Text:
Materials with Large Nonlinear Optical and Electro-Optical Performance
ID# 2022-5397Technology Summary
The inventors successfully grew large high-quality crystals having a chalcopyrite structure using a novel synthesis method that avoids using toxic chemicals. The uniaxial crystals exhibit a giant SHG coefficient of ~70pm/V at the fundamental wavelength of 1550nm, which is much larger than the commercial infrared NLO crystals and other NLO materials with the same bandgap. The crystals show excellent application value in frequency conversion such as frequency doubling, sum frequency, difference frequency, and down conversion in the IR laser system. Second-order optical nonlinearities showing a clear quadratic dependence on the input power confirmed the second order NLO effect. Third-order nonlinearities leading to the third harmonic generation and nonlinear absorption and nonlinear refraction are also superior, with fourth and even higher order nonlinearities expected to be large.
Application & Market Utility
This family of crystals exhibit superior electro-optic coefficients that promise orders of magnitude improvement in energy efficiency. This discovery may make nonlinear optical switching a compelling technique in photonic signal processing. These novel IR NLO crystals with superior optical properties have potential utility for next generational infrared laser system with wide tunability and high efficiency for broad applications such as communications, sensing and spectroscopy, including environmental monitoring, countermeasure, and laser surgery
Next Steps
The researchers are exploring other synthesis methods to grow cm-sized single crystals, including from additional compounds within this family. Millimeter sized samples of these crystals and polycrystalline materials may be available to evaluate.

Source material:
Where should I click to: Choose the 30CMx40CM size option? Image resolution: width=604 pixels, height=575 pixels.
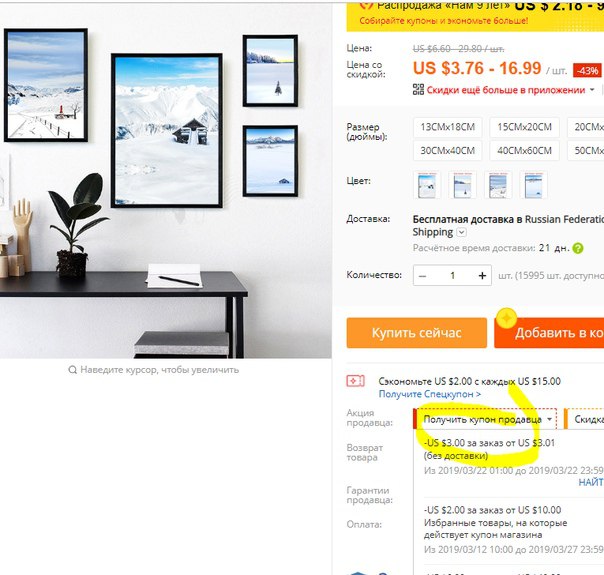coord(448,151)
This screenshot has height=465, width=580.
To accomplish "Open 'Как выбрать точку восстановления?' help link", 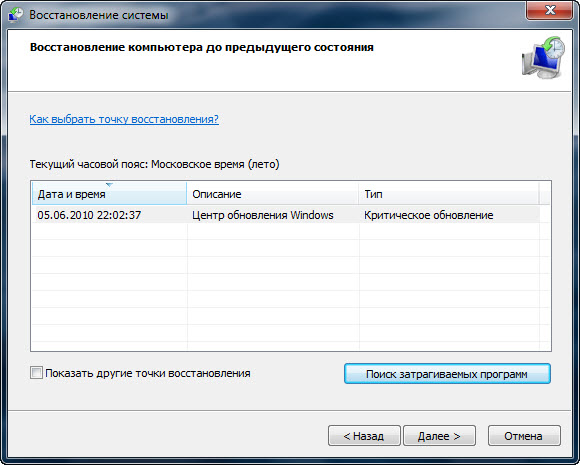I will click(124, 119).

---

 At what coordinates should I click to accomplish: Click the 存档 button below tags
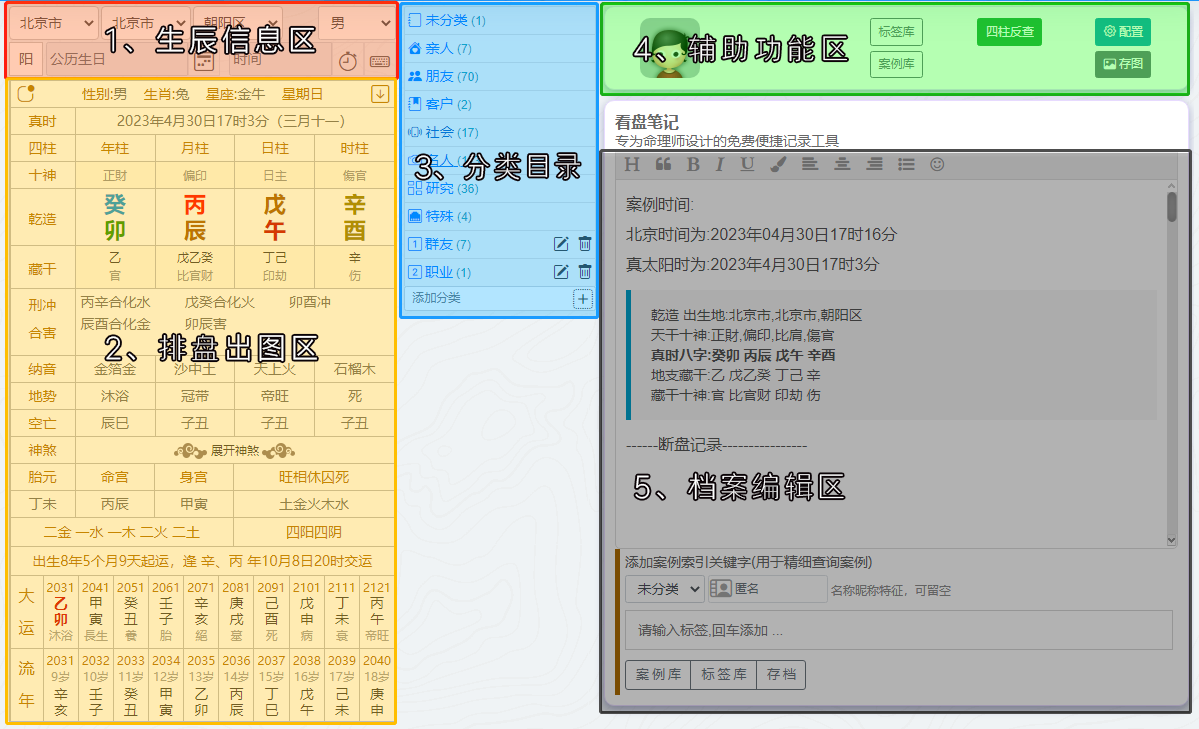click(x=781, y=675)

Work instruction 1:
Answer the questions below from the technology summary, each in one line.
(a) What SHG coefficient do the crystals show, and at what fundamental wavelength?
(b) What size of crystal samples may be available to evaluate?
(c) Which three broad applications does the summary name for the infrared laser system?
Work instruction 2: Copy the part of the technology summary that begins at the words "Application & Market" and stops after "available to evaluate.", substituting "power efficiency" for "energy efficiency".
Work instruction 3:
Decide whether each statement agrees with the technology summary. Answer yes or no, and quote the words that decide it.
(a) The new synthesis method relies on toxic chemicals.
(b) The crystals are uniaxial.
(c) Laser surgery is named as one of the applications.

Solution 1:
(a) About 70 pm/V (~70pm/V), at a fundamental wavelength of 1550 nm.
(b) Millimeter-sized samples, along with polycrystalline materials.
(c) Communications, sensing, and spectroscopy.

Solution 2:
Application & Market Utility
This family of crystals exhibit superior electro-optic coefficients that promise orders of magnitude improvement in power efficiency. This discovery may make nonlinear optical switching a compelling technique in photonic signal processing. These novel IR NLO crystals with superior optical properties have potential utility for next generational infrared laser system with wide tunability and high efficiency for broad applications such as communications, sensing and spectroscopy, including environmental monitoring, countermeasure, and laser surgery
Next Steps
The researchers are exploring other synthesis methods to grow cm-sized single crystals, including from additional compounds within this family. Millimeter sized samples of these crystals and polycrystalline materials may be available to evaluate.

Solution 3:
(a) No: "a novel synthesis method that avoids using toxic chemicals"
(b) Yes: "The uniaxial crystals exhibit a giant SHG coefficient"
(c) Yes: "including environmental monitoring, countermeasure, and laser surgery"